Domain-Driven Design with Zod: Design by Contract in TypeScript

Using Zod schemas as runtime contracts in a TypeScript project. How DBC principles help catch data shape errors at build time rather than runtime.

(updated 2026-02-15) 1 min read
typescript ddd zod architecture

Domain-Driven Design with Zod

One of the most underrated patterns in TypeScript development is using Zod not just for validation, but as a Design by Contract mechanism.

The Problem with Runtime Surprises

In a statically typed language, you’d expect type errors to surface at compile time. But when data crosses the boundary from external sources — API responses, MDX frontmatter, form inputs — TypeScript’s compile-time guarantees break down.

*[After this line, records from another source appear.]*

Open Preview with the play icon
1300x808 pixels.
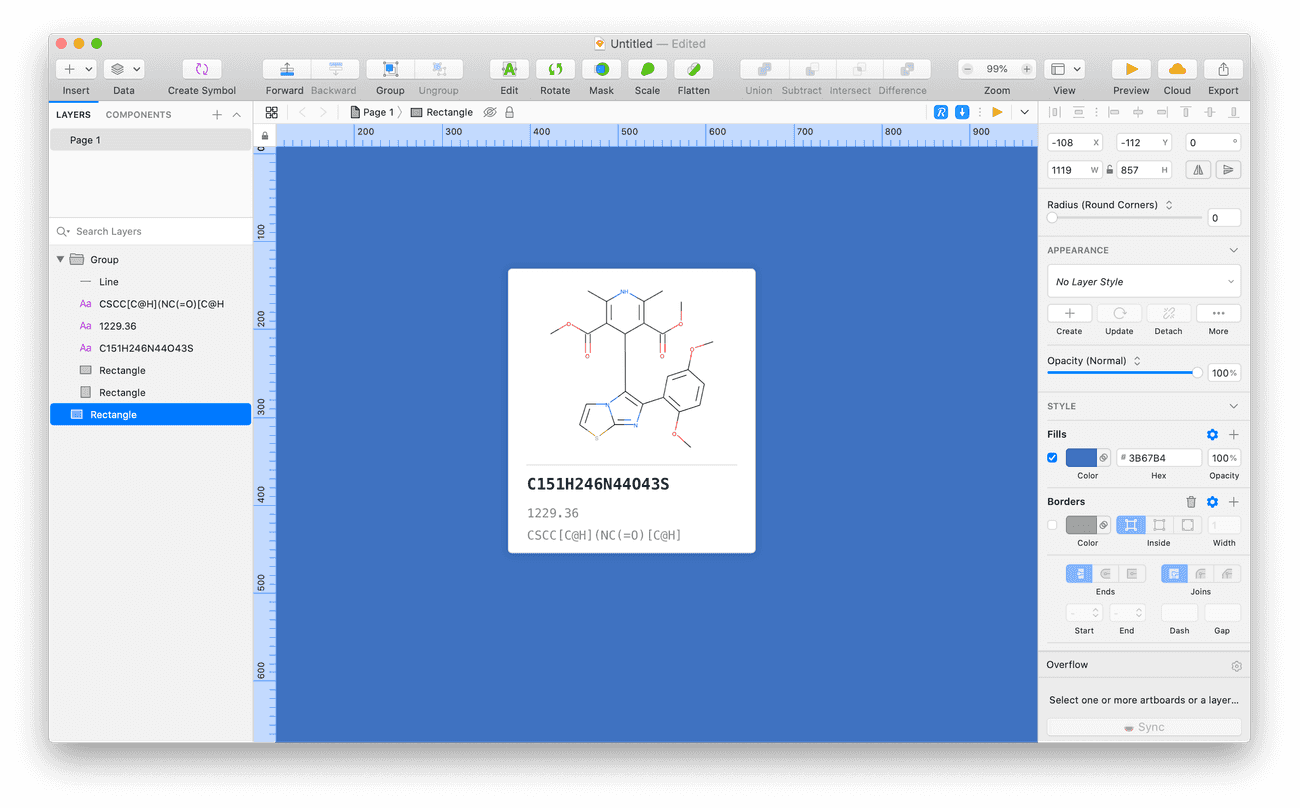click(x=1131, y=69)
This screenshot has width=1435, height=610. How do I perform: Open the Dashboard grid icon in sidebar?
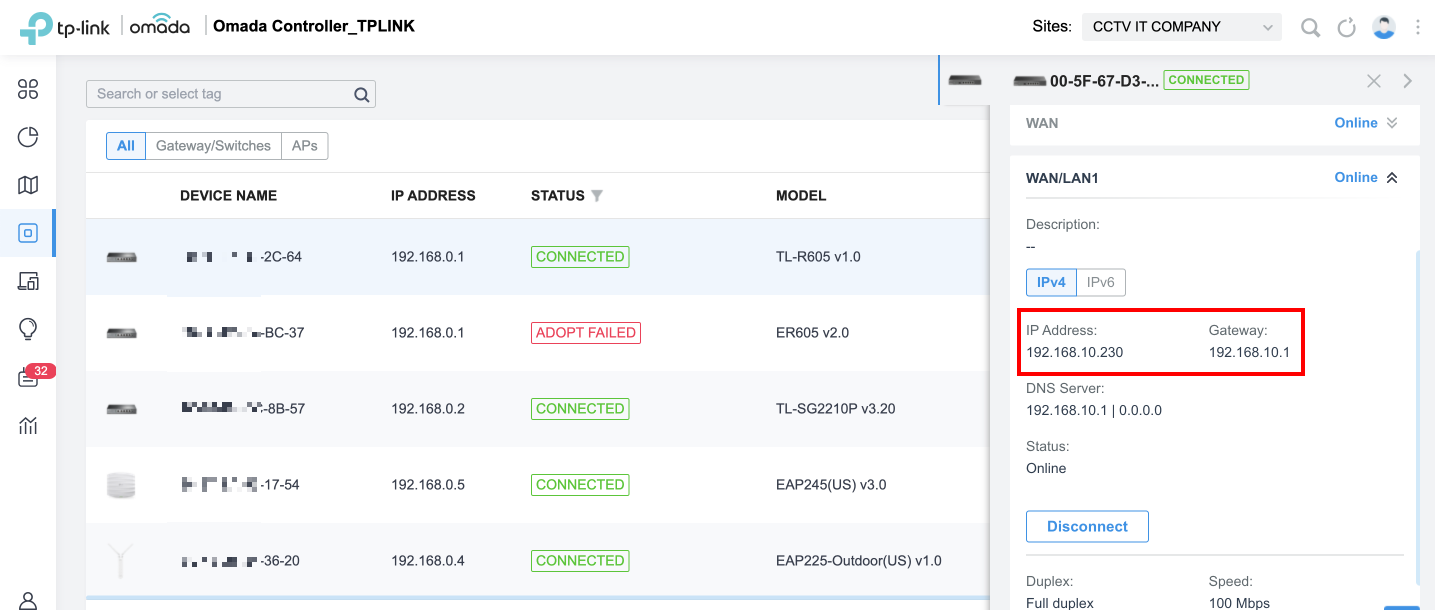28,89
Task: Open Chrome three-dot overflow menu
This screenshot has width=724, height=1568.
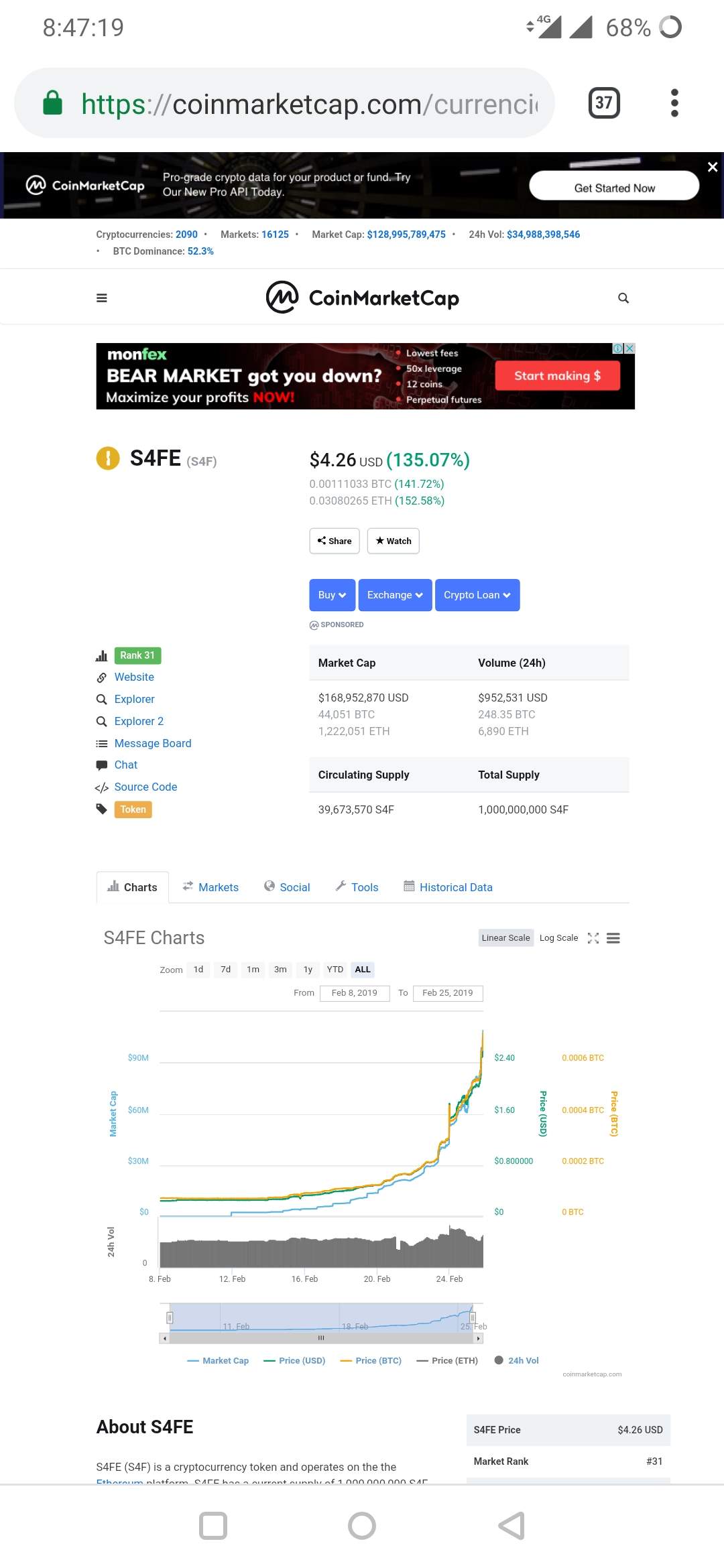Action: point(674,103)
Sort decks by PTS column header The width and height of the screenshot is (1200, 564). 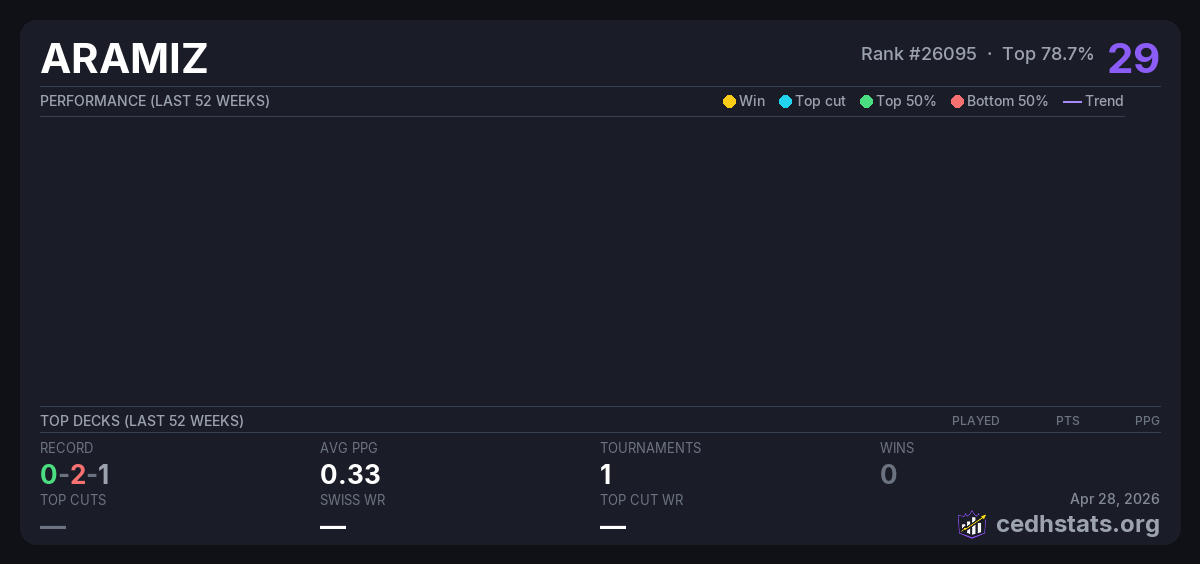click(1067, 421)
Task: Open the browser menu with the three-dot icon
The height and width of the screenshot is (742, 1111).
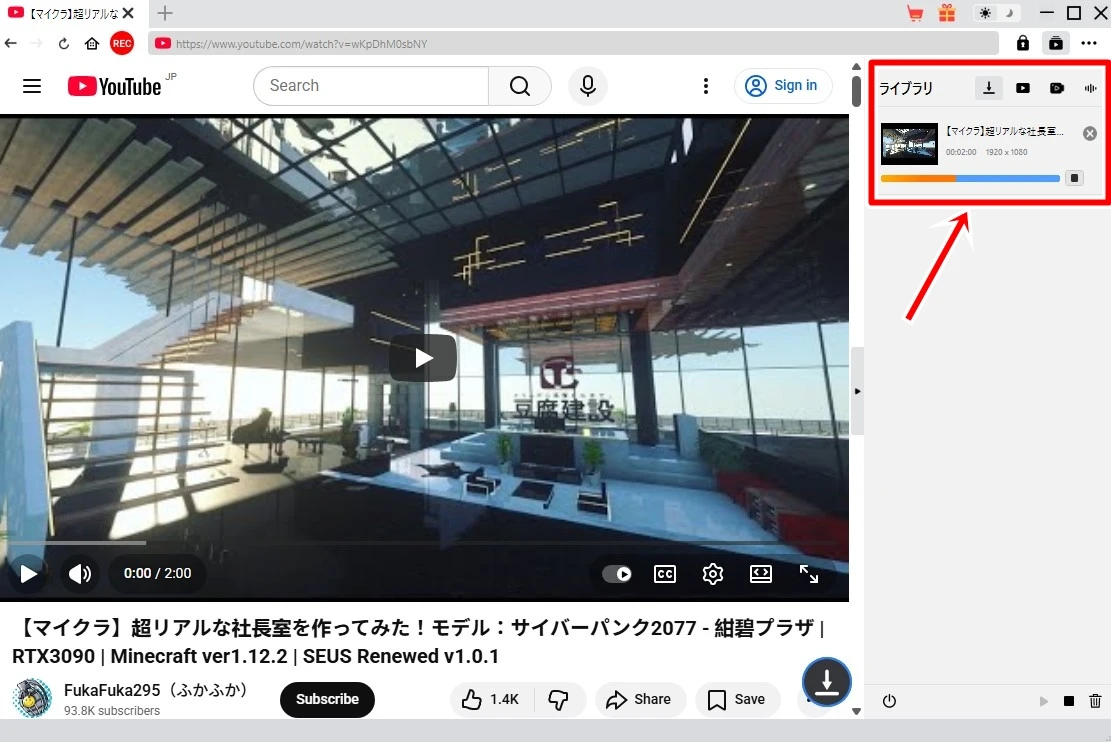Action: 1090,43
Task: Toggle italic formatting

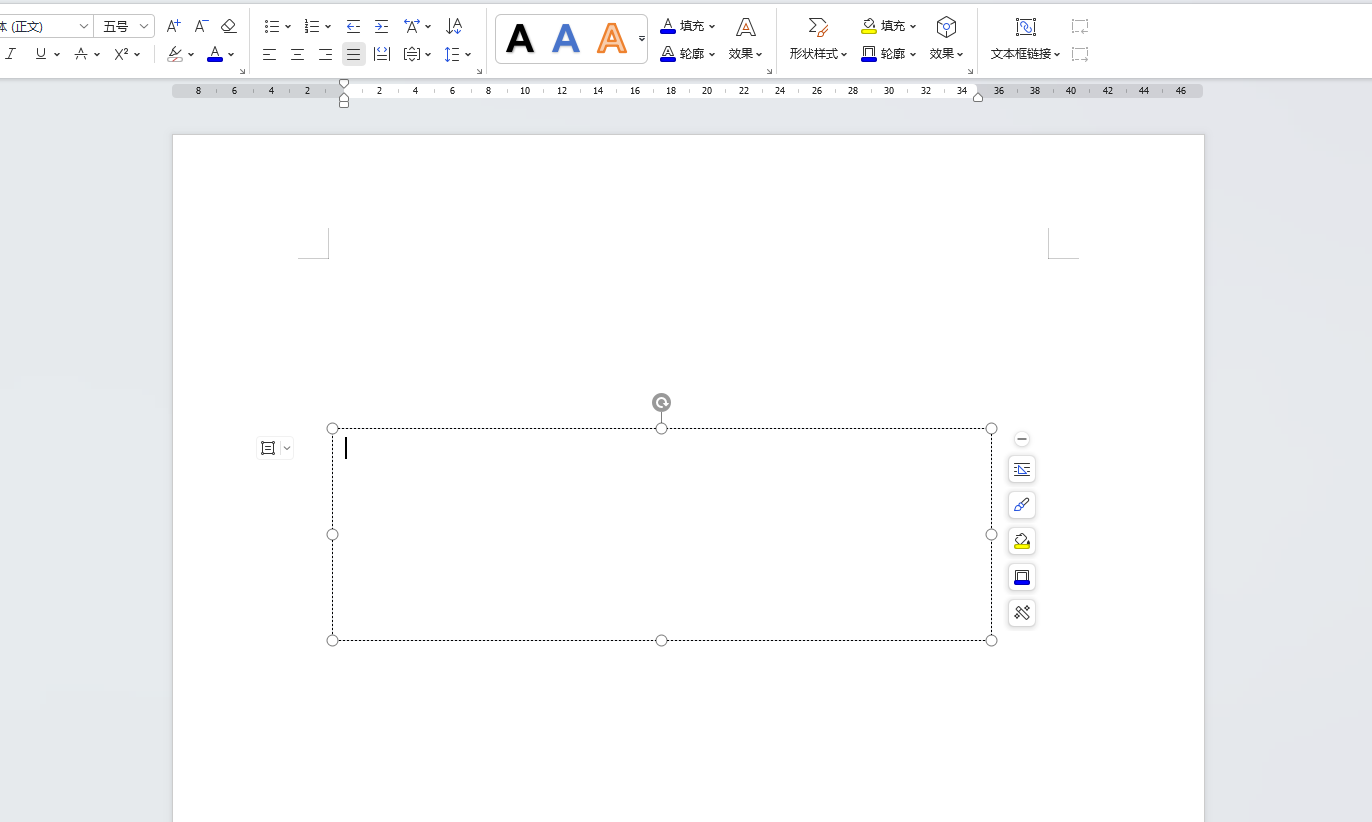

// This compiles fine, but might fail at runtime
const article = await getArticle(slug) // Type: Article | null
article.title // What if article is null?

Zod as Your Contract Enforcement Layer

import { z } from 'zod'

export const ArticleSchema = z.object({
  slug:        z.string().min(1).regex(/^[a-z0-9-]+$/),
  title:       z.string().min(1).max(120),
  publishedAt: z.date(),
  tags:        z.array(z.string().min(1)).min(1),
})

export type Article = z.infer<typeof ArticleSchema>

The key insight: the schema is the contract. If the data doesn’t conform, it throws immediately at the boundary — not deep inside your business logic.

Build Time vs Runtime

With Astro Content Collections, Zod validation runs at build time for MDX frontmatter. A malformed frontmatter field fails the build, preventing invalid data from ever reaching production.

That’s the dream: turning runtime surprises into compile-time certainties.